▶ [REQUIRED TASK]:
Please return each of the following records word for word, without changing anything.

▶ [RAW DATA]:
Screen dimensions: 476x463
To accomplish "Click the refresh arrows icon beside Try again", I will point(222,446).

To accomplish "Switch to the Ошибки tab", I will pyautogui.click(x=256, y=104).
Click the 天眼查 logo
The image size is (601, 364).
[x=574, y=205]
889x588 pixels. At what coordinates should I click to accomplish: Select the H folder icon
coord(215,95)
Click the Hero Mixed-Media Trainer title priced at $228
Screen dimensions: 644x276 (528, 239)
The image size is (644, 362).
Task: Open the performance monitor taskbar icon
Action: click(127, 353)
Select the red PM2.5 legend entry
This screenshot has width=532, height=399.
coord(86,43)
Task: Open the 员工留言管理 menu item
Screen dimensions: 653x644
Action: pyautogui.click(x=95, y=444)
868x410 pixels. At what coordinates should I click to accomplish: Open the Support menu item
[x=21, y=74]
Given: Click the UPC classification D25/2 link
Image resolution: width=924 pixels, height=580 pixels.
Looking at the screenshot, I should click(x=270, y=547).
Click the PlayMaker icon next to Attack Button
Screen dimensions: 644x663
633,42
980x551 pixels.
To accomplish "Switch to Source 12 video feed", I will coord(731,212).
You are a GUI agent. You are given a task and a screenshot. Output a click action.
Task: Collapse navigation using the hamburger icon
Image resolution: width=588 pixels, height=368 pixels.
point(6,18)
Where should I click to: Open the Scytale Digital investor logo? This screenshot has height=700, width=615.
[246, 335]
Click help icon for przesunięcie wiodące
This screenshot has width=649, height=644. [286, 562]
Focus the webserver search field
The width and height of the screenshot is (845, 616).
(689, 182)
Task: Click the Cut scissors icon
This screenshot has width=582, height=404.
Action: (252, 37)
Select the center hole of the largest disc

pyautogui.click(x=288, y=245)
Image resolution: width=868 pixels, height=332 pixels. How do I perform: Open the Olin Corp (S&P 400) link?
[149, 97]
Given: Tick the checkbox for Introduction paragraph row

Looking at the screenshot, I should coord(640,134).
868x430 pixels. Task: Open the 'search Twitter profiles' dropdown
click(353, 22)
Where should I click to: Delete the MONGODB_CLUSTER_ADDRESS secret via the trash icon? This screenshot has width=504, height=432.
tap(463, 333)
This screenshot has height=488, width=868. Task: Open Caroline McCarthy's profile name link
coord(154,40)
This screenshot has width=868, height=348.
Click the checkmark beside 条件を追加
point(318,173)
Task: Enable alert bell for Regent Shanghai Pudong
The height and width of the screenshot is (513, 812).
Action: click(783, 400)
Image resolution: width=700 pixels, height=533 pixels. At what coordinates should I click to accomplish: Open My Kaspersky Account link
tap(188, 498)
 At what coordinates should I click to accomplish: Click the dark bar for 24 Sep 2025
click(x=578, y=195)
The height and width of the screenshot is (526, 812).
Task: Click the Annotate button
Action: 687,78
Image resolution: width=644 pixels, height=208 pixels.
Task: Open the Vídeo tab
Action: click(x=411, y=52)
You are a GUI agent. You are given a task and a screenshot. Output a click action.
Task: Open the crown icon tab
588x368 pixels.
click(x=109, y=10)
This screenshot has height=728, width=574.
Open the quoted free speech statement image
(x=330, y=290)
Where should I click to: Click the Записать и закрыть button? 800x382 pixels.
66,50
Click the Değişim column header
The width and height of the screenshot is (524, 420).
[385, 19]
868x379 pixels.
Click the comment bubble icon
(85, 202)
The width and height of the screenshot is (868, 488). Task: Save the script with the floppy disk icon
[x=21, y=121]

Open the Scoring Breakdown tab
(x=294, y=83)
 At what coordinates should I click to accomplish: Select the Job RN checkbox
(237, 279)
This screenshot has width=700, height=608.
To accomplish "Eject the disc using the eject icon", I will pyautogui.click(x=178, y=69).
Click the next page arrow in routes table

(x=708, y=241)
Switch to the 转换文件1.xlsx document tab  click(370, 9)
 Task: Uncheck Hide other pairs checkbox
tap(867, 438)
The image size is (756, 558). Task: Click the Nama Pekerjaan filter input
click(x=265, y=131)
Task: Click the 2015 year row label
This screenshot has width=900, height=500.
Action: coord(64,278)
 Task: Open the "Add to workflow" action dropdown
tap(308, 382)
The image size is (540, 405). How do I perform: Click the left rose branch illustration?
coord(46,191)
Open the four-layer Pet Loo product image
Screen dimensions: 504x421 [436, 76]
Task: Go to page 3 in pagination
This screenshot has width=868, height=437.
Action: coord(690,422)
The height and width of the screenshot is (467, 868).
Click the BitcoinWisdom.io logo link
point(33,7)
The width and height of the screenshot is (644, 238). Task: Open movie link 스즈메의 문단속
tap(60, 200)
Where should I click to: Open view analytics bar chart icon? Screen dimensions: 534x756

▶ [SOLUTION BELOW]:
Screen dimensions: 476x463
To accomplish "Click the refresh arrows icon beside Try again", I will point(222,446).

To accomplish "Switch to the Ошибки tab", I will pyautogui.click(x=256, y=104).
Click the 天眼查 logo
The image size is (601, 364).
[x=574, y=205]
889x588 pixels. At what coordinates should I click to accomplish: Select the H folder icon
coord(215,95)
Click the Hero Mixed-Media Trainer title priced at $228
Screen dimensions: 644x276 (528, 239)
The image size is (644, 362).
Task: Open the performance monitor taskbar icon
Action: click(127, 353)
Select the red PM2.5 legend entry
This screenshot has width=532, height=399.
coord(86,43)
Task: Open the 员工留言管理 menu item
Screen dimensions: 653x644
Action: pyautogui.click(x=95, y=444)
868x410 pixels. At what coordinates should I click to accomplish: Open the Support menu item
[x=21, y=74]
Given: Click the UPC classification D25/2 link
Image resolution: width=924 pixels, height=580 pixels.
Looking at the screenshot, I should click(x=270, y=547).
Click the PlayMaker icon next to Attack Button
Screen dimensions: 644x663
633,42
980x551 pixels.
To accomplish "Switch to Source 12 video feed", I will coord(731,212).
You are a GUI agent. You are given a task and a screenshot. Output a click action.
Task: Collapse navigation using the hamburger icon
Image resolution: width=588 pixels, height=368 pixels.
point(6,18)
Where should I click to: Open the Scytale Digital investor logo? This screenshot has height=700, width=615.
[246, 335]
Click help icon for przesunięcie wiodące
This screenshot has width=649, height=644. [286, 562]
Focus the webserver search field
The width and height of the screenshot is (845, 616).
(689, 182)
Task: Click the Cut scissors icon
This screenshot has width=582, height=404.
Action: (252, 37)
Select the center hole of the largest disc

pyautogui.click(x=288, y=245)
Image resolution: width=868 pixels, height=332 pixels. How do I perform: Open the Olin Corp (S&P 400) link?
[149, 97]
Given: Tick the checkbox for Introduction paragraph row

Looking at the screenshot, I should coord(640,134).
868x430 pixels. Task: Open the 'search Twitter profiles' dropdown
click(353, 22)
Where should I click to: Delete the MONGODB_CLUSTER_ADDRESS secret via the trash icon? This screenshot has width=504, height=432.
tap(463, 333)
This screenshot has height=488, width=868. Task: Open Caroline McCarthy's profile name link
coord(154,40)
This screenshot has width=868, height=348.
Click the checkmark beside 条件を追加
point(318,173)
Task: Enable alert bell for Regent Shanghai Pudong
The height and width of the screenshot is (513, 812).
Action: click(783, 400)
Image resolution: width=700 pixels, height=533 pixels. At what coordinates should I click to accomplish: Open My Kaspersky Account link
tap(188, 498)
 At what coordinates should I click to accomplish: Click the dark bar for 24 Sep 2025
click(x=578, y=195)
The height and width of the screenshot is (526, 812).
Task: Click the Annotate button
Action: 687,78
Image resolution: width=644 pixels, height=208 pixels.
Task: Open the Vídeo tab
Action: click(x=411, y=52)
You are a GUI agent. You are given a task and a screenshot. Output a click action.
Task: Open the crown icon tab
588x368 pixels.
click(x=109, y=10)
This screenshot has height=728, width=574.
Open the quoted free speech statement image
(x=330, y=290)
Where should I click to: Click the Записать и закрыть button? 800x382 pixels.
66,50
Click the Değişim column header
The width and height of the screenshot is (524, 420).
[385, 19]
868x379 pixels.
Click the comment bubble icon
(85, 202)
The width and height of the screenshot is (868, 488). Task: Save the script with the floppy disk icon
[x=21, y=121]

Open the Scoring Breakdown tab
(x=294, y=83)
 At what coordinates should I click to accomplish: Select the Job RN checkbox
(237, 279)
This screenshot has width=700, height=608.
To accomplish "Eject the disc using the eject icon", I will pyautogui.click(x=178, y=69).
Click the next page arrow in routes table

(x=708, y=241)
Switch to the 转换文件1.xlsx document tab  click(370, 9)
 Task: Uncheck Hide other pairs checkbox
tap(867, 438)
The image size is (756, 558). Task: Click the Nama Pekerjaan filter input
click(x=265, y=131)
Task: Click the 2015 year row label
This screenshot has width=900, height=500.
Action: coord(64,278)
 Task: Open the "Add to workflow" action dropdown
tap(308, 382)
The image size is (540, 405). How do I perform: Click the left rose branch illustration?
coord(46,191)
Open the four-layer Pet Loo product image
Screen dimensions: 504x421 [436, 76]
Task: Go to page 3 in pagination
This screenshot has width=868, height=437.
Action: coord(690,422)
The height and width of the screenshot is (467, 868).
Click the BitcoinWisdom.io logo link
point(33,7)
The width and height of the screenshot is (644, 238). Task: Open movie link 스즈메의 문단속
tap(60, 200)
Where should I click to: Open view analytics bar chart icon? Screen dimensions: 534x756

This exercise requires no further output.